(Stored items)
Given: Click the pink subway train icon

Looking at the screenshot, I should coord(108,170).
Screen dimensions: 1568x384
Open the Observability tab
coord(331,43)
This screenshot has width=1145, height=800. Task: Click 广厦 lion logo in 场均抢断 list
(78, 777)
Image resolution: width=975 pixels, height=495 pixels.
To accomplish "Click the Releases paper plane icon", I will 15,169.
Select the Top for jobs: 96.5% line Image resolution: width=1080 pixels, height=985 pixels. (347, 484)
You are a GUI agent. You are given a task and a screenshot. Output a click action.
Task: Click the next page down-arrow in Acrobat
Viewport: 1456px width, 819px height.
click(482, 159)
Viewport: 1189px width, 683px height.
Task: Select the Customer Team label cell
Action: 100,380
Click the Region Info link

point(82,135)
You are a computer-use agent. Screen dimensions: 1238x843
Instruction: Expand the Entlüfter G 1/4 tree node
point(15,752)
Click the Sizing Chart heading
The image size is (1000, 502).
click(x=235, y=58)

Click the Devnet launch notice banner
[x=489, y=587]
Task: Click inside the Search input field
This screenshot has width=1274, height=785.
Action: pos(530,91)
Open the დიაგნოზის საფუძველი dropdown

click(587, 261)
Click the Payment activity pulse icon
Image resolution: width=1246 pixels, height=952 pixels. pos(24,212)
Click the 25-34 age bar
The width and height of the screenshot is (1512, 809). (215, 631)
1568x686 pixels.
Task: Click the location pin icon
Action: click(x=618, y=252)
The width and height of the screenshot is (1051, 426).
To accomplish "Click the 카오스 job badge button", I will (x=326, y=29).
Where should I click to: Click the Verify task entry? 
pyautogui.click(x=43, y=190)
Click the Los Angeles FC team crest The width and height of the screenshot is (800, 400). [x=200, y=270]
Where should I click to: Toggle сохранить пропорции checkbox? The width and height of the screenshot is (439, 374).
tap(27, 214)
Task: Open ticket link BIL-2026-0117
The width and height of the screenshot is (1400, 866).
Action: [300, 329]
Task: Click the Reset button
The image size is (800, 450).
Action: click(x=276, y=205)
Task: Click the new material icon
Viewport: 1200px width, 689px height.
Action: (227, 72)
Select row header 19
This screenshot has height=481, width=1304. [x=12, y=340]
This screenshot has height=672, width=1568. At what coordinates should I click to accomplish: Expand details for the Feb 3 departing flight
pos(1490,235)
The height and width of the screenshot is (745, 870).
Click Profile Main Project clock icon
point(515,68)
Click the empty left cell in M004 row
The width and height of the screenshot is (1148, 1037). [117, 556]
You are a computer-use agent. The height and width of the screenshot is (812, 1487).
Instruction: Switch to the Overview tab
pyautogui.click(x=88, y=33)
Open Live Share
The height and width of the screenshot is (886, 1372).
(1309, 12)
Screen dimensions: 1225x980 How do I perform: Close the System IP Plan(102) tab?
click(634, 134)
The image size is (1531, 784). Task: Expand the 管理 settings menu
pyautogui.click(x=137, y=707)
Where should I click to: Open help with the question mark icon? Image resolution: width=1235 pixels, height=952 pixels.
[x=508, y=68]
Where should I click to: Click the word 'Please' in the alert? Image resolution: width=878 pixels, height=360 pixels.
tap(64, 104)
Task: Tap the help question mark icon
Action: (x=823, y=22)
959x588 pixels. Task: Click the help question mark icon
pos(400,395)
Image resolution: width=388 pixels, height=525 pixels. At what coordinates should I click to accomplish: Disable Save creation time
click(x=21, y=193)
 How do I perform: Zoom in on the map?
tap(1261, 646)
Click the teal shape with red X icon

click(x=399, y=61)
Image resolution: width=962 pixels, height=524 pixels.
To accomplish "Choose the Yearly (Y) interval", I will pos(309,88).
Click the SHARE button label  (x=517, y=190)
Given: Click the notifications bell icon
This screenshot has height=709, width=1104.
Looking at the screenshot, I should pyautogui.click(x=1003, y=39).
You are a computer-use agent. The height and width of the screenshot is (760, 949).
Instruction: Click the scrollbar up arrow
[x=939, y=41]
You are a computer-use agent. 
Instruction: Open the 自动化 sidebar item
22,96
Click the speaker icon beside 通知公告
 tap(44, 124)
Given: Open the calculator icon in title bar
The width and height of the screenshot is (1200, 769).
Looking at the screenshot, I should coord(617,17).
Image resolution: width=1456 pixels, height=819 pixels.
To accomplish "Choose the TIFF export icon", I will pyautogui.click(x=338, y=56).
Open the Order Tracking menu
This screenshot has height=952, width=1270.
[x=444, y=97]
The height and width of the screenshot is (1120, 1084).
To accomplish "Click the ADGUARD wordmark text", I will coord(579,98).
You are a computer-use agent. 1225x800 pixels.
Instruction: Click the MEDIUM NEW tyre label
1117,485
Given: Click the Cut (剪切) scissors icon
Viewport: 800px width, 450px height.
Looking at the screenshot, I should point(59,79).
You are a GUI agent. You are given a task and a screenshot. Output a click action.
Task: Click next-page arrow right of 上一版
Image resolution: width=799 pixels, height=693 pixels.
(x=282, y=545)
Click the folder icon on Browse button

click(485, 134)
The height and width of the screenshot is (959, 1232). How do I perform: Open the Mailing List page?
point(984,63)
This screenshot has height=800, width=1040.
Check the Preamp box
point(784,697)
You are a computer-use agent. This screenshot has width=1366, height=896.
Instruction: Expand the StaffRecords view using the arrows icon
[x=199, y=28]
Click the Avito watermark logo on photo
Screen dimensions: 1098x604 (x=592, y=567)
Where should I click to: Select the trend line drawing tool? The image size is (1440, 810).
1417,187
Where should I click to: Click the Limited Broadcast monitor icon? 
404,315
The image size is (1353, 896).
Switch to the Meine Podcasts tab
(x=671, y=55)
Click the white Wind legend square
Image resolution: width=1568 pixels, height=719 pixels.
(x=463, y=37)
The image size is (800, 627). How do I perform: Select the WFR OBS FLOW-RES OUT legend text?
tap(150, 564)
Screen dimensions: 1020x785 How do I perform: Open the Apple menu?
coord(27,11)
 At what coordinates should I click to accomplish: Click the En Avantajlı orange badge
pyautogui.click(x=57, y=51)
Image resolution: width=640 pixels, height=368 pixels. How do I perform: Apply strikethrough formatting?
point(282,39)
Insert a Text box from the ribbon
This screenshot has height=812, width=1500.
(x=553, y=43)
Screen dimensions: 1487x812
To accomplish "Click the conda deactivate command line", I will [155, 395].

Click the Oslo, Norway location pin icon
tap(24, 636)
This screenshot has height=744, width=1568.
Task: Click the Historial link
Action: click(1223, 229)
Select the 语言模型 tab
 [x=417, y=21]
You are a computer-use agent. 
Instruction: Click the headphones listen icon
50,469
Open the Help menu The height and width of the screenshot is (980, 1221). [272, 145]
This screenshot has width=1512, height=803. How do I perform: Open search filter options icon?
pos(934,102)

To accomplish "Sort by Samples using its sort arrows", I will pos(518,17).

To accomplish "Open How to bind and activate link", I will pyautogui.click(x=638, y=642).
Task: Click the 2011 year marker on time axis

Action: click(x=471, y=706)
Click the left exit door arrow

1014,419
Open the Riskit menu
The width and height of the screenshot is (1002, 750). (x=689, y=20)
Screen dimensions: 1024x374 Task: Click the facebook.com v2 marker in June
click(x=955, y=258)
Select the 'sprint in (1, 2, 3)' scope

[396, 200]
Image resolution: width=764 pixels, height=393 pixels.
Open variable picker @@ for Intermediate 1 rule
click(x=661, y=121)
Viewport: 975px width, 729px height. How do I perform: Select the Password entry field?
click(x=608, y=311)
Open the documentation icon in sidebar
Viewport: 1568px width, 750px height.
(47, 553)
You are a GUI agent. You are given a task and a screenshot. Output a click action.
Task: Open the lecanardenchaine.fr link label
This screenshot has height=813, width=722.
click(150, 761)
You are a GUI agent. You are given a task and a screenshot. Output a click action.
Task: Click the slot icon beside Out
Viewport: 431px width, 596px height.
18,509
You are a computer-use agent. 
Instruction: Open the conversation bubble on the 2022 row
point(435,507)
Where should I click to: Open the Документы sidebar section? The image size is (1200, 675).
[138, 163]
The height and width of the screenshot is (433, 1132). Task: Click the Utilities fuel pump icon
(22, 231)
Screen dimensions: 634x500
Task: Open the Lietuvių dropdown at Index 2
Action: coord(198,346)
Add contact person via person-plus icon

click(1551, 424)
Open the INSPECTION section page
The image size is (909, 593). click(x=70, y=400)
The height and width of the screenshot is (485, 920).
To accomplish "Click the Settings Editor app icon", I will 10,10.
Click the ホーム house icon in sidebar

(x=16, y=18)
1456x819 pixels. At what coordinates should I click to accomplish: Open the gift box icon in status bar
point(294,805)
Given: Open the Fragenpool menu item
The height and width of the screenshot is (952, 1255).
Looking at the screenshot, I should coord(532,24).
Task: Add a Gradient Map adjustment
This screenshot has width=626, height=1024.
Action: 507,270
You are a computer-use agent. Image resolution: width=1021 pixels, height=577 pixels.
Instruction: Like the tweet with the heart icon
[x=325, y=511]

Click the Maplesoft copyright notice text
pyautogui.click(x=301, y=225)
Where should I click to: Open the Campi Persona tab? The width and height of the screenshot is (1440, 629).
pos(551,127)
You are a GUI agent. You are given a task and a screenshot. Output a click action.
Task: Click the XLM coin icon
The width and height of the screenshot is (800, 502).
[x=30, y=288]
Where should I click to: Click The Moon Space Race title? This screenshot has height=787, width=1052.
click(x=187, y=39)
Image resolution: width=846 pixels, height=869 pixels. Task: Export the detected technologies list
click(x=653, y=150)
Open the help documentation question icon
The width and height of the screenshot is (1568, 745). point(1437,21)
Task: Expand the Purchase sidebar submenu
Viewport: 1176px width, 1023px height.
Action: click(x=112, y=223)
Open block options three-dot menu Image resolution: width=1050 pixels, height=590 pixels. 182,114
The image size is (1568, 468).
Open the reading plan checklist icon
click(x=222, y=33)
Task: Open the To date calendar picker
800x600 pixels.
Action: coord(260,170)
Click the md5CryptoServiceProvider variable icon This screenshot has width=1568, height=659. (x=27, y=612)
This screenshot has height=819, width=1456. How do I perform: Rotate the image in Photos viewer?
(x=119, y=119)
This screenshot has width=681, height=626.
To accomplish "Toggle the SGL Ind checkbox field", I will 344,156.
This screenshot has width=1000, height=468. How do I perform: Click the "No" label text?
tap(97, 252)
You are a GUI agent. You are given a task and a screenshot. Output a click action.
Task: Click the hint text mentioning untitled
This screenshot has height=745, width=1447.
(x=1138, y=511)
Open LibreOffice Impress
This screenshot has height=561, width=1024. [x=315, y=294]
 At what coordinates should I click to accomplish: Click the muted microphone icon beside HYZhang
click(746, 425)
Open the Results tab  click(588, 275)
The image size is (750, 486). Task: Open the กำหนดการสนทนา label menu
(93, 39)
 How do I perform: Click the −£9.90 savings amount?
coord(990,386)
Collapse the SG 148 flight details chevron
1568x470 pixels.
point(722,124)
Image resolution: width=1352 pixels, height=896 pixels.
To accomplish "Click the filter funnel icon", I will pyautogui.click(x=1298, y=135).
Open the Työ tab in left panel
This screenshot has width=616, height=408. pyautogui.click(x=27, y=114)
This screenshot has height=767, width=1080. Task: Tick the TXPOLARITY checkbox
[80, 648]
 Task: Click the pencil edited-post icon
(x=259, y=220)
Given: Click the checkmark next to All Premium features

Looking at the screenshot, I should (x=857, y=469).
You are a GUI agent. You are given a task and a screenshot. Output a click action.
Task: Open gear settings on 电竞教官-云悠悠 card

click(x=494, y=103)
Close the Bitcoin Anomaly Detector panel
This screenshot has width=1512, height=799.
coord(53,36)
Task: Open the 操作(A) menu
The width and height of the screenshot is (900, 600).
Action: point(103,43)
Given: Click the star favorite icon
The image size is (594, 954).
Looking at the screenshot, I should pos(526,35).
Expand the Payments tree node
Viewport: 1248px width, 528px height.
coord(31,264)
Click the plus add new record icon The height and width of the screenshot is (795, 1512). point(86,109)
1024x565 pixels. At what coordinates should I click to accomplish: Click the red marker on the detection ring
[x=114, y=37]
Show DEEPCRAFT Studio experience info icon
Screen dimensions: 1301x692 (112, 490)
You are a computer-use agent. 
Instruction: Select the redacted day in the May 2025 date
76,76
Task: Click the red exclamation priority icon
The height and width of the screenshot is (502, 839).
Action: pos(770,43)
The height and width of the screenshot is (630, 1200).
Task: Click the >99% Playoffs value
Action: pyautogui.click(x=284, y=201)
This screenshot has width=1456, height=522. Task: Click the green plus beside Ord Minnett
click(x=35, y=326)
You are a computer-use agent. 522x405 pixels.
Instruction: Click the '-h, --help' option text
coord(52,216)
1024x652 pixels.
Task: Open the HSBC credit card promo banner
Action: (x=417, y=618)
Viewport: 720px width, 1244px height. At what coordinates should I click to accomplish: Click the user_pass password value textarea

- [What you will do] Starting at the line that contains "This screenshot has height=767, width=1080." and stopping after the line that contains "Given: Click the star favorite icon", write out every line exactly as it appears above, and no other line.

- [Answer space]
This screenshot has height=767, width=1080. Task: Tick the TXPOLARITY checkbox
[80, 648]
 Task: Click the pencil edited-post icon
(x=259, y=220)
Given: Click the checkmark next to All Premium features

Looking at the screenshot, I should (x=857, y=469).
You are a GUI agent. You are given a task and a screenshot. Output a click action.
Task: Open gear settings on 电竞教官-云悠悠 card

click(x=494, y=103)
Close the Bitcoin Anomaly Detector panel
This screenshot has width=1512, height=799.
coord(53,36)
Task: Open the 操作(A) menu
The width and height of the screenshot is (900, 600).
Action: point(103,43)
Given: Click the star favorite icon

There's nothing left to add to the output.